San Francisco can charge more for its scrap paper, he said, because of
its low levels of glass contamination. That is because about 15 percent
of the city's 1,200 garbage trucks have two compartments, one for
recyclables. That side has a compactor that can compress mixed loads of
paper, cans and bottles without breaking the bottles. (These specially
designed trucks, which run on biodiesel, cost about $300,000 apiece, at
least $25,000 more than a standard truck, said Benny Anselmo, who
manages the fleet for Norcal.)

Anyone really think they are making enough extra money on scrap paper to cover this (at least) $4.5 million incremental investment  ($25k x 15% x 1200)?   Suspiciously absent from the article is any mention of costs or budgets.  City recycling guys have given up trying to defend recycling on the basis of it being cheaper than just burying the material.  The city is subsidizing this material a lot.
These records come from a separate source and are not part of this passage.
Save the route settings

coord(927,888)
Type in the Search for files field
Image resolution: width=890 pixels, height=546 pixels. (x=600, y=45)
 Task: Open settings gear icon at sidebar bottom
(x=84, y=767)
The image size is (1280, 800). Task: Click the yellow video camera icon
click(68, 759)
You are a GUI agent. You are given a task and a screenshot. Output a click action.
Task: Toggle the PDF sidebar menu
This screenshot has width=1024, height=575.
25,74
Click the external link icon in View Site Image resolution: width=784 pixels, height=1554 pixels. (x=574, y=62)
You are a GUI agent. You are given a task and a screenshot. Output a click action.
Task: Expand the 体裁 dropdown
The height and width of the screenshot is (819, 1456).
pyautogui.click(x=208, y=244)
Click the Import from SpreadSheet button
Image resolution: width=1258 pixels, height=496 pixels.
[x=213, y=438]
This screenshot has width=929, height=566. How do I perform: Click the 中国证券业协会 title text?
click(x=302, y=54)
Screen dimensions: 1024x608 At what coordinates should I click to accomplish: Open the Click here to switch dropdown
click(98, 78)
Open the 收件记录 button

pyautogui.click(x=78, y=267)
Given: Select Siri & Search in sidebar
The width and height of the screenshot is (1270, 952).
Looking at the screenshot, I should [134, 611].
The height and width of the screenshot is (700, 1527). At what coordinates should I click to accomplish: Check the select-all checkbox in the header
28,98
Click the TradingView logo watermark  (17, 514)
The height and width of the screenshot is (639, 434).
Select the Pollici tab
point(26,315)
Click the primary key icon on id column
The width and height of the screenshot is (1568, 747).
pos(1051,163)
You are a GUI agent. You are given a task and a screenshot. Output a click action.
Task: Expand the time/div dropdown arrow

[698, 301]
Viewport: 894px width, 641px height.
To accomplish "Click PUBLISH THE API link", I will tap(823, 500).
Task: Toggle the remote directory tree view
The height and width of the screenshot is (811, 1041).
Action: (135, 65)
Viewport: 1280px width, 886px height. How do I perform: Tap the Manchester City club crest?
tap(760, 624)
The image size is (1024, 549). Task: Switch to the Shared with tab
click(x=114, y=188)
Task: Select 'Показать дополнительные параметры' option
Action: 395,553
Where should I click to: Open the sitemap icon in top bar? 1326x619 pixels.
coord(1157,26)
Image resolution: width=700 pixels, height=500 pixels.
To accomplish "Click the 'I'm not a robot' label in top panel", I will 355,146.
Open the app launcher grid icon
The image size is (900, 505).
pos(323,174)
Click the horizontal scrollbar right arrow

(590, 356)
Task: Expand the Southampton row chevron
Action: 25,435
But it's not enough.  Even with these enormous subsidies, the city is not producing as much recycled materials to meet its goals.  So it is going to make its citizenry provide it more labor.  For free.

...the city wants more.

So Mr. Newsom will soon be sending the
city's Board of Supervisors a proposal that would make the recycling of
cans, bottles, paper, yard waste and food scraps mandatory instead of
voluntary, on the pain of having garbage pickups suspended.

The city is going to coerce every single resident to labor for them each week, just so San Francisco and Norcal Waste Systems can have more scrap paper for export.  This is a labor tax of immense proportions.  I know, whenever I make this point about recycling, everyone wants to poo-poo it.  "Oh, its not much time, really."  Really?  Lets use the following numbers:  Five minutes per day of labor.  One million residents.  $20 per hour labor value (low in San Francisco).  That is $608 million if forced labor.  I'm not sure even Nike has been accused of using this much forced labor.

Anticipated Rejoinder: Yeah, I know, the response will be "It's not for the exports, it's to save the environment."  OK, here is my counter:

  1. Nowhere in the article does it really say how this program, or going from 70 to 75% recycling, is specifically going to help the environment.  I took the article at its face value, where it justifies the program on the basis of exports and hitting an arbitrary numerical target and beating out San Jose.  I am tired of unthinking acceptance of recycling as a net benefit.  Every study has shown that aluminum recycling creates a net energy benefit, but every other material represents a net loss.  It makes us feel good, though, I guess.
  2. Should proponents support the direct subsidy by government and the labor tax, there is still some burden to show that this is the best possible environmental use of 30 million San Francisco man-hours of coerced labor in the course of a year.
  3. For those really worked up about CO2, explain to me why we shouldn't bury every scrap of waste paper as a carbon sink.
  4. The last time I visited, San Francisco was one of the grubbier US cities I have seen of late, with trash everywhere on the streets and sidewalks.  It may just have been a bad data point, but are residents really happy the city trash department focusing on scrap paper pricing yield rather than picking up the trash?
  5. I class battery and motor oil recycling programs differently.  These substances have unique disposal needs and high costs of incorrect disposal.

10 Comments

  1. bill-tb:

    Around here a few months back, the city was caught burying the 'recycled plastics' at the city dump. What bin do you put the CFLs in?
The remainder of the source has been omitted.